Market players are used to very quick bounces as dip buyers jump on even minor weakness, so a day like today can feel much more negative than it really is. The dip buyers did well on the open yesterday, but the weak close has cooled them off a bit this morning.
The main problem today is that breadth has turned down and is now running around 2-to-1 negative. We still have gold and mining running, but oils reversed hard and Amazon (AMZN) is pulling back steadily after the huge gap. There still isn't much interest in big-cap technology despite the efforts of Facebook (FB) and AMZN. (Facebook is part of TheStreet's Action Alerts PLUS portfolio. Amazon is part of the Growth Seeker portfolio.)
Action like this tends to get the bears very excited very quickly.

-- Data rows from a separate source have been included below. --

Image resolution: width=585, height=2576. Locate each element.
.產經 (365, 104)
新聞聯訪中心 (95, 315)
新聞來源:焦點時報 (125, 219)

They want to declare that it's the start of the long-awaited correction and tend to conclude that routine pullbacks are something much more dire. The big problem the bears have had is the inability to produce sustained downside momentum. They have a victory or two and are unable to build on it. The problem is that they aren't a match for the central bankers who are sure to pop up very fast when there is any weakness.
Right now the Bank of Japan gave the bears a little opening. That is compounded by some rotational action, but I don't yet see any major change in market character. In fact, I'll be looking for some dovish comments in the next week or so to put a bid back under the market.
At this point, all I see is some healthy corrective action. It used to be pretty routine in the old days when the dip buyers weren't so aggressive, but the structure of the market has shifted and now even minor weakness is viewed as a major event since it is so rare.
I'm not doing much today, but I do like that a number of individual charts are pulling back. Names such as recent stocks of the week DRD Gold (DRD) and Teck Resources (TCK) are going parabolic, but outside of that there isn't much of interest right now.